Copy the rows below word for word, from the first line through the line that contains "point(689,17)", inclusive.

[BEGIN Entries provided]

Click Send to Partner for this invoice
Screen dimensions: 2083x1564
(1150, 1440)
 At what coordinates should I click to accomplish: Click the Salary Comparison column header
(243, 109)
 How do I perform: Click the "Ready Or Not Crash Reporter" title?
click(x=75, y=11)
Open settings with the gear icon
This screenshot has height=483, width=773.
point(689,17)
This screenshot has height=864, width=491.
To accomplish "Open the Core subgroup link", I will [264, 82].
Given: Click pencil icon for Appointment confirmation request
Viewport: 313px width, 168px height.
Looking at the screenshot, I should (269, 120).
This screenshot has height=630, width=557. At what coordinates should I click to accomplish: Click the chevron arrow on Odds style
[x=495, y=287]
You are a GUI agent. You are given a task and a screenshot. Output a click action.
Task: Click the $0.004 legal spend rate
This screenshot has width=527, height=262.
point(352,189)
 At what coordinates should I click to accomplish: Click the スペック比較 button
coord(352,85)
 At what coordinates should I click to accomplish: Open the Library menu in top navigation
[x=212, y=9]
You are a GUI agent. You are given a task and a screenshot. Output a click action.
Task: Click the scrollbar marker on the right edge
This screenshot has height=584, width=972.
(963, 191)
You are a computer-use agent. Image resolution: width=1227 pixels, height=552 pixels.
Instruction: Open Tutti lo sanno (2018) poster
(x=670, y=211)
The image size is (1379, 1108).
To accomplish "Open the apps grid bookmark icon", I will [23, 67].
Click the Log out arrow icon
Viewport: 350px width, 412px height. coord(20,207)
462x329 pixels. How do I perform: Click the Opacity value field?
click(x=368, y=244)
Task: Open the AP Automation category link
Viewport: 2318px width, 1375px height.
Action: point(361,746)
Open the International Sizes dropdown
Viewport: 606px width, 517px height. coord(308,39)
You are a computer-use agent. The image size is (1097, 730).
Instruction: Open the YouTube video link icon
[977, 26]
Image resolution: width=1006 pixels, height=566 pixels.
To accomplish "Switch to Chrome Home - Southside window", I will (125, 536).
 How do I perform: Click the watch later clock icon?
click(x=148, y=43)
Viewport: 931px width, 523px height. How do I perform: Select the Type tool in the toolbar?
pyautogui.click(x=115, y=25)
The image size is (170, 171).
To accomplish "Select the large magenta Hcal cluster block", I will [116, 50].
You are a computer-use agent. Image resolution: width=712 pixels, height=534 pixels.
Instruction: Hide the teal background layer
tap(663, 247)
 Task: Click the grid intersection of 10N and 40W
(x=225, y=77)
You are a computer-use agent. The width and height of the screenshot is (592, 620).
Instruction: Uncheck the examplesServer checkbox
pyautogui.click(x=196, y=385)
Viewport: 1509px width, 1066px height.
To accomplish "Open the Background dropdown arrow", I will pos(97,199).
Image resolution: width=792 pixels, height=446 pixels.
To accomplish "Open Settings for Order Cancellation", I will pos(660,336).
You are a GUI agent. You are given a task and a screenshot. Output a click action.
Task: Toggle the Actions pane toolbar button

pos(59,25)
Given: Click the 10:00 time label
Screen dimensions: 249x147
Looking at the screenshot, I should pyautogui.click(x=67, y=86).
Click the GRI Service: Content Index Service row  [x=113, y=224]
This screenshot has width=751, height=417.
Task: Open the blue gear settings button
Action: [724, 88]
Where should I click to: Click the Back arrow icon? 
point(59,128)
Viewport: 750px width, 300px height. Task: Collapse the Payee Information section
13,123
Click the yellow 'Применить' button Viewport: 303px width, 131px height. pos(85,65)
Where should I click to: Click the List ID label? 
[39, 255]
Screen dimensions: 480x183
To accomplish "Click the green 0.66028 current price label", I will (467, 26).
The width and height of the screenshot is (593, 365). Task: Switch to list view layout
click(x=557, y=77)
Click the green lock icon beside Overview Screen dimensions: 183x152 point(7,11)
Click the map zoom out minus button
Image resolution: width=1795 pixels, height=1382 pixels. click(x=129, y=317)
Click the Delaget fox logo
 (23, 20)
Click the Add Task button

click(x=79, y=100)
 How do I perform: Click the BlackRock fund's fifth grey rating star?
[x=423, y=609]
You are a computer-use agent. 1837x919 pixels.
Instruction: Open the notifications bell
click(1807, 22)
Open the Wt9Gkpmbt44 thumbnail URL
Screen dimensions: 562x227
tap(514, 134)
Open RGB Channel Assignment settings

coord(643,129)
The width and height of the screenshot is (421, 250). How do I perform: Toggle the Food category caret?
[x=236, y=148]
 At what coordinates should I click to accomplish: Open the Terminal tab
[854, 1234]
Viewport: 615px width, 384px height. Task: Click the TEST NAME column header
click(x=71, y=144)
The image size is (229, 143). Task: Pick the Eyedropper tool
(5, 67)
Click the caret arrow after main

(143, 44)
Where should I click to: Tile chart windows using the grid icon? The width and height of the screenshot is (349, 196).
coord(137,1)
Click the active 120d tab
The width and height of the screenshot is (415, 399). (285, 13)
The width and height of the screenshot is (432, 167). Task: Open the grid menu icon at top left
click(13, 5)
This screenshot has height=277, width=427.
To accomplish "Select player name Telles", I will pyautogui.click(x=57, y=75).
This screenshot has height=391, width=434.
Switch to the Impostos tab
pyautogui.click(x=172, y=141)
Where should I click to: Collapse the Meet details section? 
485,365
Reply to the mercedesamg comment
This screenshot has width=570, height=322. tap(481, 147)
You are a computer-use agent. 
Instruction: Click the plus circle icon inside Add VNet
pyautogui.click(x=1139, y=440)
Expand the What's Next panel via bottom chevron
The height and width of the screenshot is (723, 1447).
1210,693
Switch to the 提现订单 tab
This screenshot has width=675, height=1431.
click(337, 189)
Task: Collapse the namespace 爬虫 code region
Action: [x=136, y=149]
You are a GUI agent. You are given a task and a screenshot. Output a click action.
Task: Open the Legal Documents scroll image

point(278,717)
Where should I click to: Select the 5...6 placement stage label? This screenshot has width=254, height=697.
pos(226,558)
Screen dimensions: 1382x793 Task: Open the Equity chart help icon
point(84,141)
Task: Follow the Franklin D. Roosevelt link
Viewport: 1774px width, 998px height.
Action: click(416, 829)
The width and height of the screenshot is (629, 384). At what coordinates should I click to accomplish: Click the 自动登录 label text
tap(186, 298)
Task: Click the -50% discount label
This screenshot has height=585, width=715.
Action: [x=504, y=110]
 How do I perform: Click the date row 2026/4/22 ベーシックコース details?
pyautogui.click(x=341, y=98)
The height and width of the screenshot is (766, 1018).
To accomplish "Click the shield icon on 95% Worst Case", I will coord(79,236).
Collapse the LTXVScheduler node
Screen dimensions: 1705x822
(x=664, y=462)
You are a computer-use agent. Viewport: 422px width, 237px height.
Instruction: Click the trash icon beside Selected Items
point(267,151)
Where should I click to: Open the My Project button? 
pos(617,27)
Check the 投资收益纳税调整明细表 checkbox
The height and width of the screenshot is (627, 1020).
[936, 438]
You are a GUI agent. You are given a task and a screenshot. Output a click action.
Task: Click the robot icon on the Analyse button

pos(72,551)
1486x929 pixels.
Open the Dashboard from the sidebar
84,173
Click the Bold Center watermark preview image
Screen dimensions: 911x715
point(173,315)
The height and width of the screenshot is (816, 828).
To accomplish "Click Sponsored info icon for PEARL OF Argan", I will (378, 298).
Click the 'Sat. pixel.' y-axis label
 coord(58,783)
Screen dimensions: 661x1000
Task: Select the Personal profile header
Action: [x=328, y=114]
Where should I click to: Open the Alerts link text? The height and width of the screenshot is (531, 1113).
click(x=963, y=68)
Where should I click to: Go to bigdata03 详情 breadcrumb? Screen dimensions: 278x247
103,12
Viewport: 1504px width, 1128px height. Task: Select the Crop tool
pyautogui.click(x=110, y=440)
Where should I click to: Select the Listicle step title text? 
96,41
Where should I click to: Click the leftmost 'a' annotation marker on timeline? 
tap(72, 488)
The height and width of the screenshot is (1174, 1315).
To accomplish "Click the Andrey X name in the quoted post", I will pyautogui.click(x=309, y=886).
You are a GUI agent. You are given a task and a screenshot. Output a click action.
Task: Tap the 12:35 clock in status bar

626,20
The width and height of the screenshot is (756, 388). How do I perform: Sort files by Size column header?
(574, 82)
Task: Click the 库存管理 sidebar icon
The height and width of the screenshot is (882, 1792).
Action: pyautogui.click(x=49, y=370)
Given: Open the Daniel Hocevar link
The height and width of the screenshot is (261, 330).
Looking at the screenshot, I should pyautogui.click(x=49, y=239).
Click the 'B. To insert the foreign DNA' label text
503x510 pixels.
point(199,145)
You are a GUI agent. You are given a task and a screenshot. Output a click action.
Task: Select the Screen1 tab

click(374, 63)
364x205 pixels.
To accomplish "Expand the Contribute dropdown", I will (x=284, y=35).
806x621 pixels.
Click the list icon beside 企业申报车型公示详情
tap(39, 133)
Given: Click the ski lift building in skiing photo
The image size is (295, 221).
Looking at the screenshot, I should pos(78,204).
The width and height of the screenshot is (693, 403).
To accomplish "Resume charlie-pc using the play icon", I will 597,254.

[END Entries provided]

_Final result_:
Click Send to Partner for this invoice
Screen dimensions: 2083x1564
(1150, 1440)
 At what coordinates should I click to accomplish: Click the Salary Comparison column header
(243, 109)
 How do I perform: Click the "Ready Or Not Crash Reporter" title?
click(x=75, y=11)
Open settings with the gear icon
This screenshot has height=483, width=773.
point(689,17)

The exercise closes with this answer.